Wary China puts its bankers to the test

About 200,000 people in the banking sector alone will be required to pass the risk management test within one year or lose their jobs

By Keith Bradsher  /  NY TIMES NEWS SERVICE , BEIJING

Bankers sit at a management competency test at the Beijing University of Technology on Oct. 25. The exams are part of a government response to the international financial turmoil.

PHOTO: NY TIMES NEWS SERVICE

Li Wuchen is 33 years old and has worked as a stock broker for three years, but he looked as nervous as a high school student facing the SAT as he stood outside a university building on a recent Saturday morning and studied a government-issued manual one last time.

“This is my third time taking the test,” he said. “I must pass by the end of this year or lose my job.”

Chinese regulators have stepped up their policing of banks, ordered them to limit their counterparty risk in overseas derivatives transactions and reviewed trust companies to make sure that they are not taking inappropriate risks. But China’s most unusual response to international financial turmoil has been the government’s decision to increase rapidly the number of qualification tests that are required for workers in the financial sector. The government has also increased the number of people required to take these tests.

The improvements that China is starting to make in its financial regulatory system are likely to be tested heavily in the next few months.

Recently, Chinese banking regulators have taken a series of steps to encourage banks to lend much more heavily, as part of a broader government effort to halt an economic slowdown unfolding with alarming speed.

State-controlled banks — and almost all banks in China are still majority-owned by the government — are being told to lower the required down payments on home mortgages, lend more money to exporters and provide much greater financing for local and provincial governments engaged in building new roads and other infrastructure projects.

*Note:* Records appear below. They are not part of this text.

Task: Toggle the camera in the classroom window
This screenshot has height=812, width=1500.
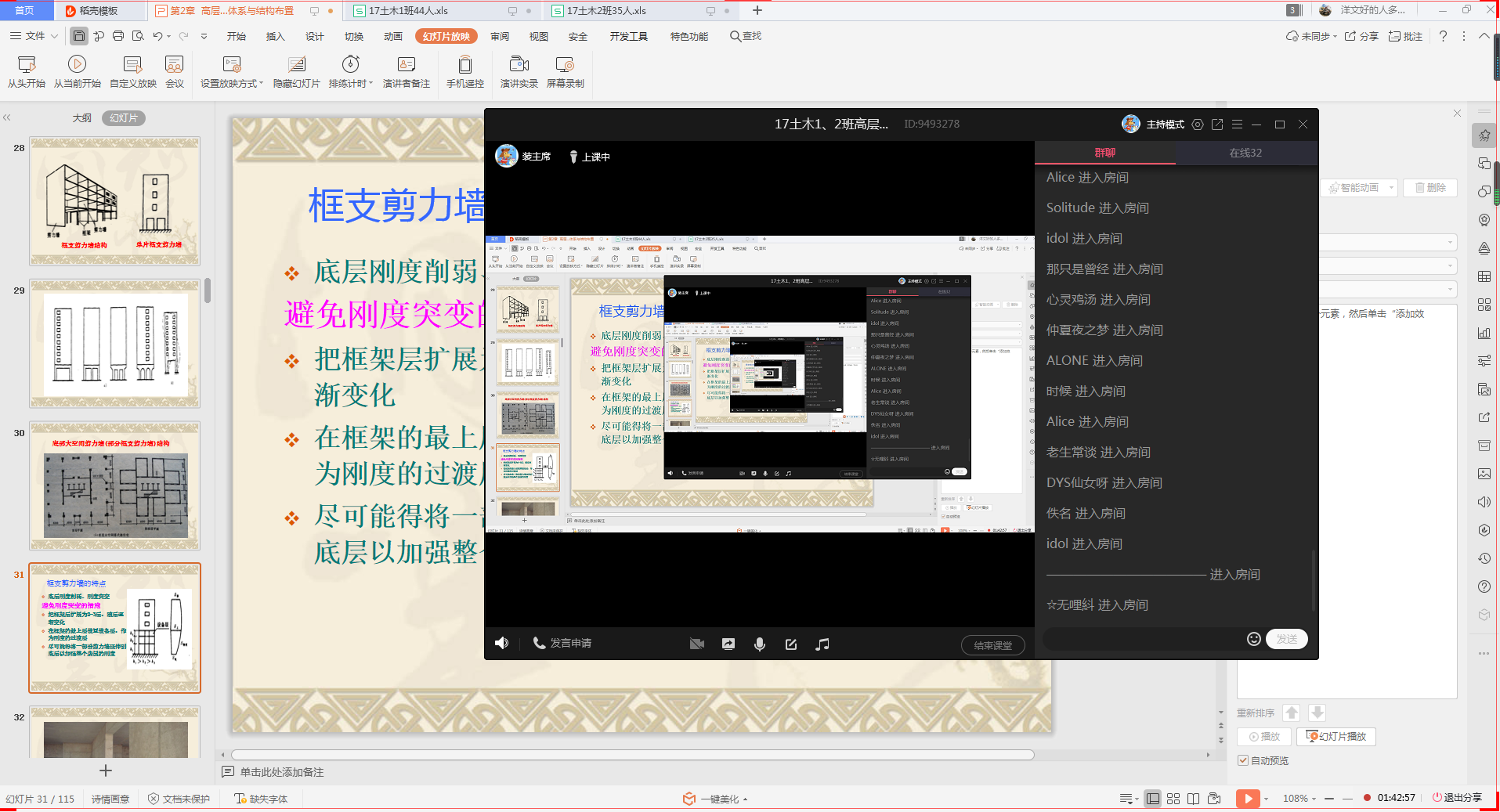Action: tap(696, 644)
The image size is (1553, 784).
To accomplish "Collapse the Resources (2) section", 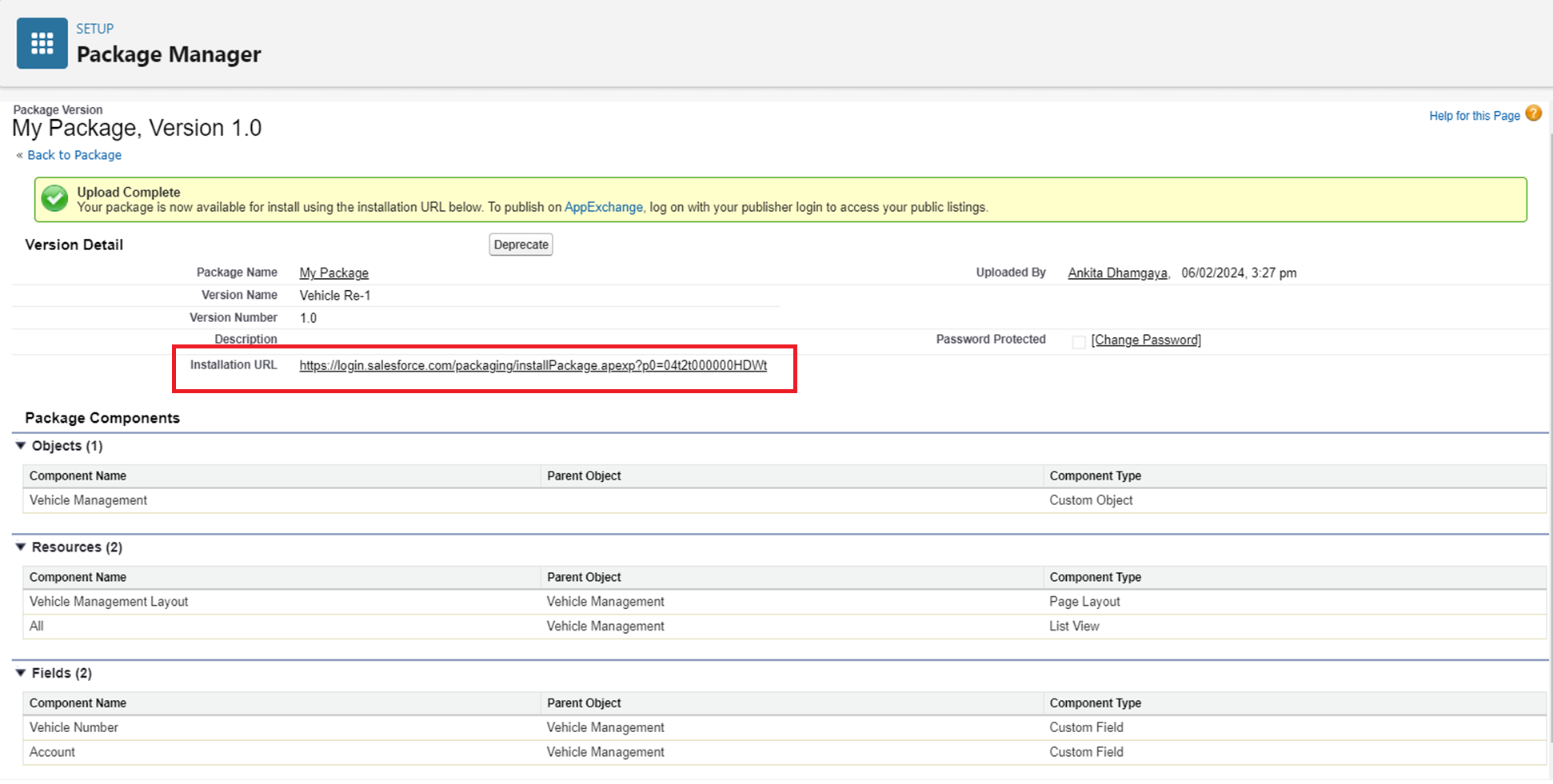I will click(21, 547).
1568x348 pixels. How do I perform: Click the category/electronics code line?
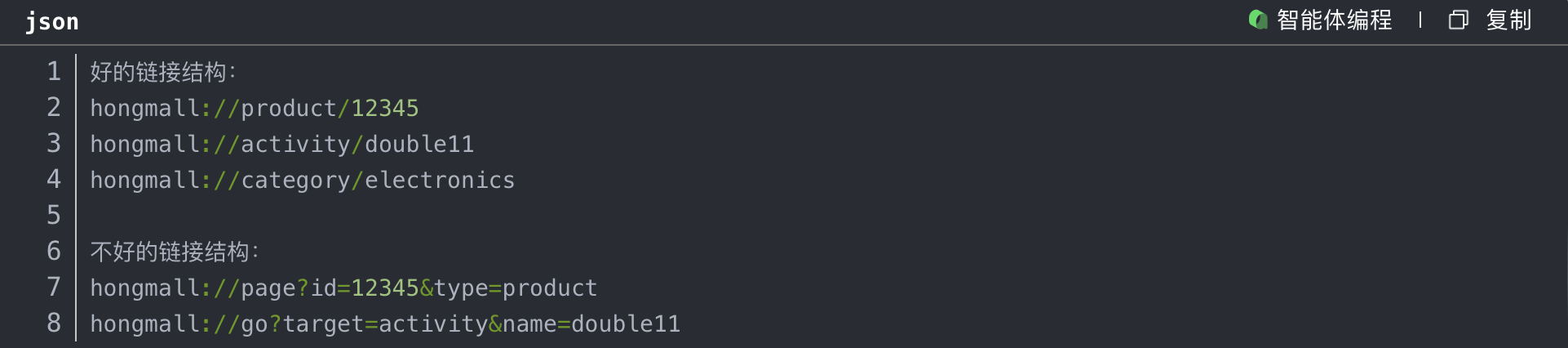tap(302, 180)
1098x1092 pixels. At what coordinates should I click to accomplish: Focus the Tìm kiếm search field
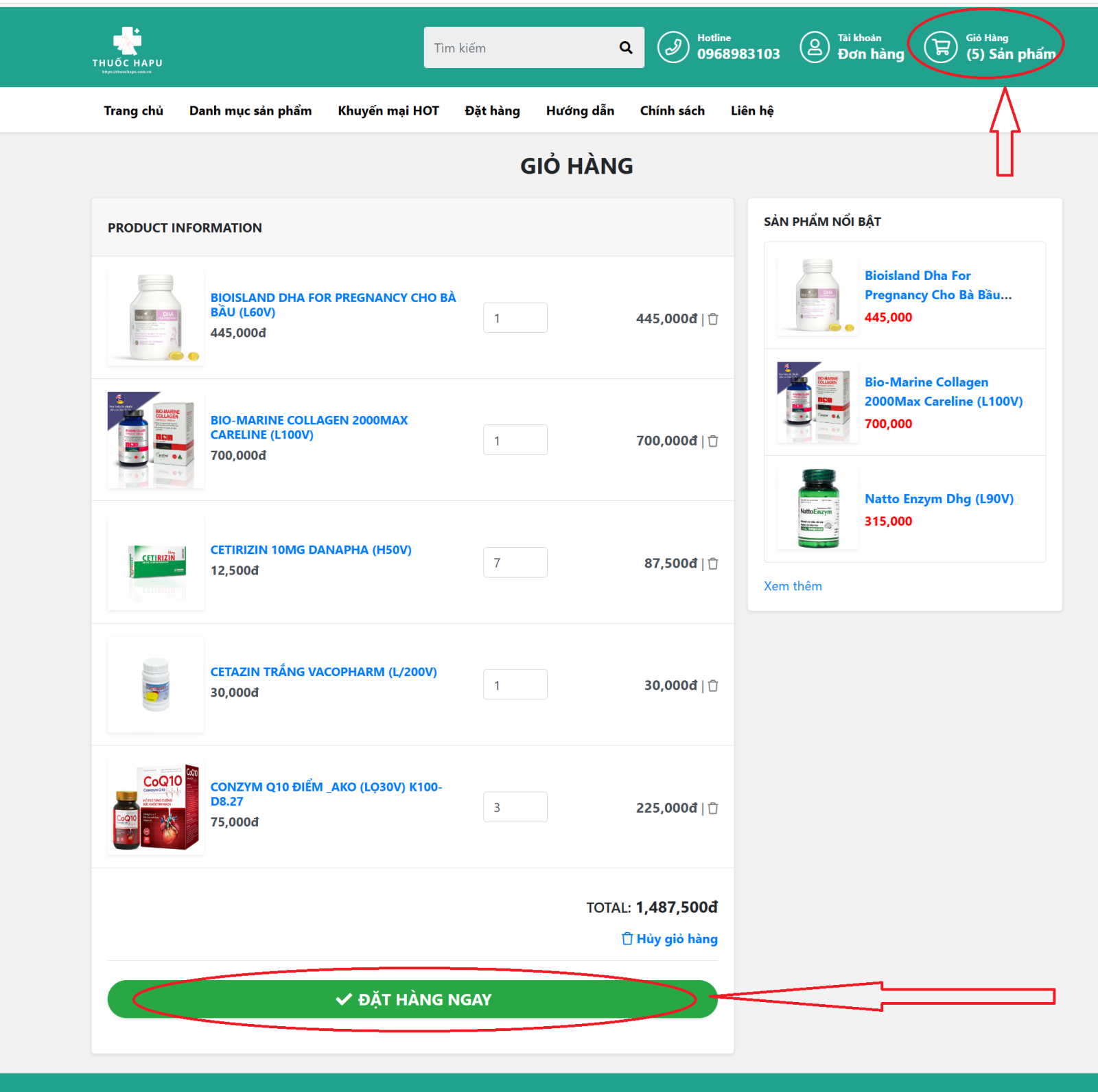[x=522, y=48]
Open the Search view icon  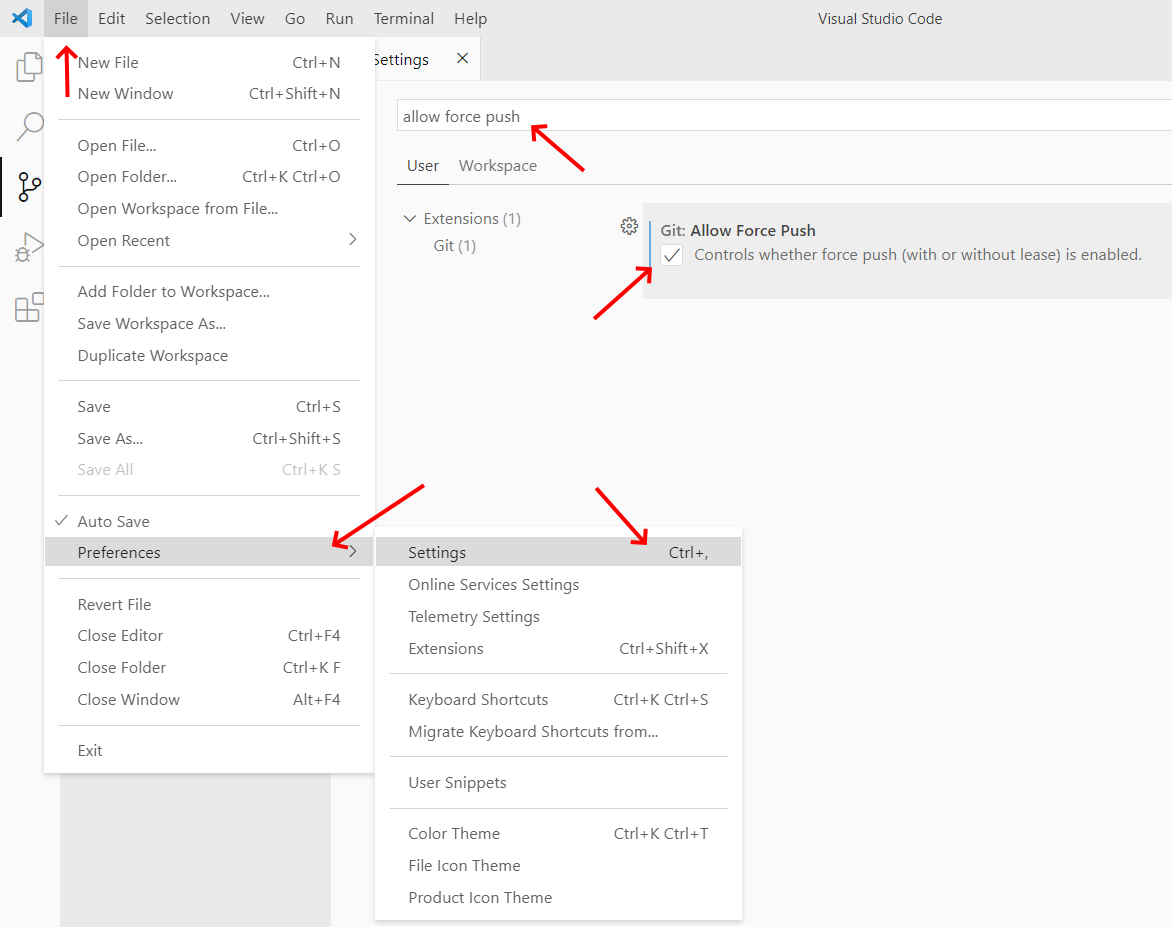coord(29,127)
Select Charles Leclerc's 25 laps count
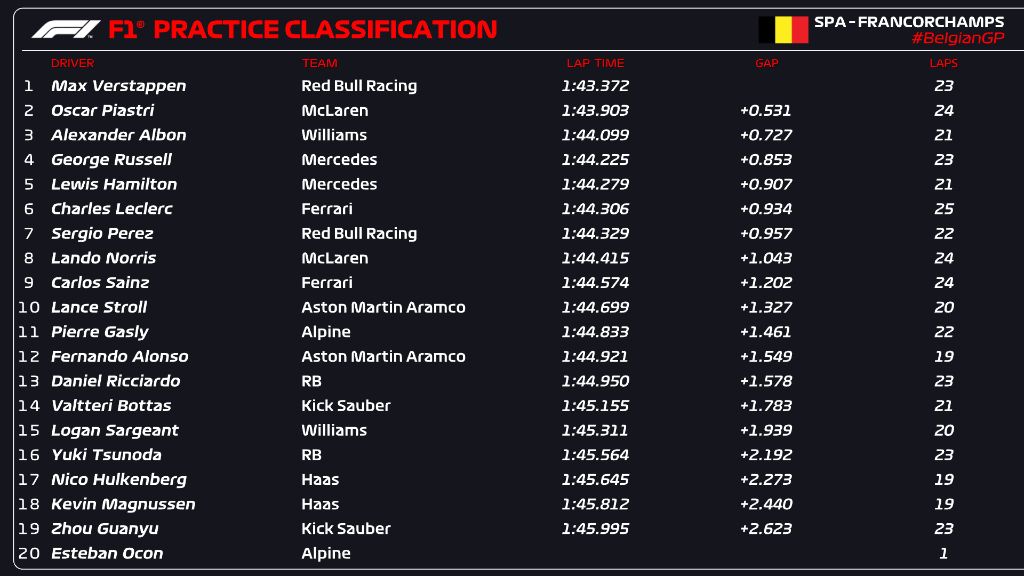The width and height of the screenshot is (1024, 576). pyautogui.click(x=943, y=209)
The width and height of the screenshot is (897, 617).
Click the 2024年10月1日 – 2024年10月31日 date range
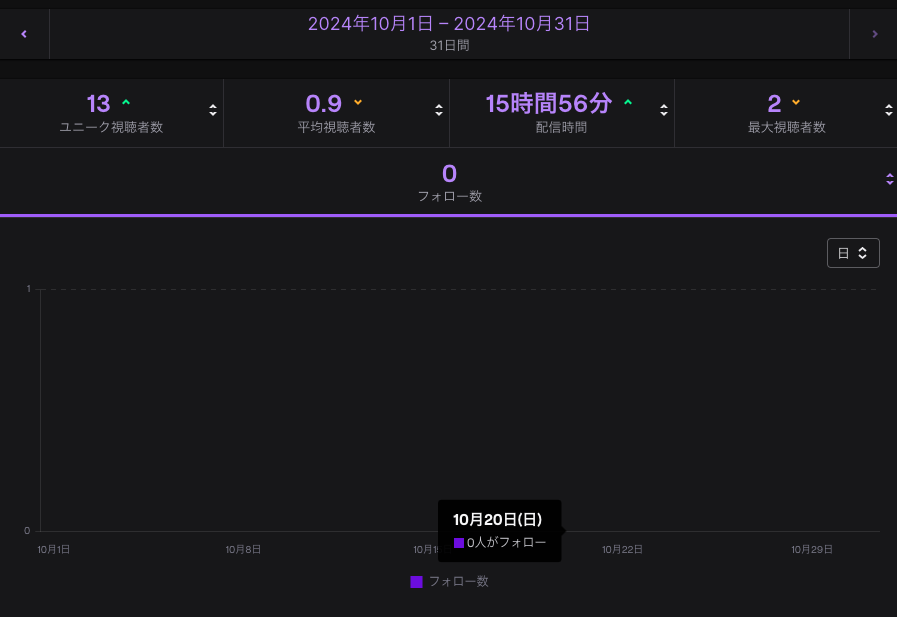click(x=449, y=24)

Yet the longer-term health of the Chinese economy may depend on regulators’ and bank managers’ ability to accomplish all of this without impairing the credit quality and risk management systems still being introduced here. Failure could expose Chinese banks to the kinds of problems now bedeviling their Western rivals.

Testing managers could be part of the answer. China has a long history of relying much more heavily than Western countries on tests to choose winners and losers — imperial officials were tested for their knowledge of literature as early as 2,000 years ago. Mao Zedong (毛澤東) eliminated many examinations, but Deng Xiaoping (鄧小平) began to revive them after 1978, partly as a way to weed out incompetent officials who had risen through the ranks based only on political connections or seniority.

As the number of college graduates rises steeply in China and universities struggle to maintain the quality of education in a rapid expansion, the number of exams is rising even more quickly. That is particularly true in financial services, as the government worries about repeating the West’s financial mistakes.

More cautious and more heavily regulated, Chinese financial institutions appear to have weathered the crisis better so far. Chinese banks require down payments of 20 percent to 50 percent on mortgages to discourage borrowers from reneging on debts, and since 2004 have been forced by the government to limit their real estate lending.

But like the US and many other countries, China faces falling real estate prices and steeply declining share prices — and regulators are increasingly worried.

“Bad loans are already showing an upward trend, especially in the property market, where the mortgage default risk is growing at an accelerating pace,” said Jiang Dingzhi, the vice chairman of the China Banking Regulatory Commission, at a conference this fall. He provided no details, nor have Chinese banks released any recent updates on their nonperforming loans.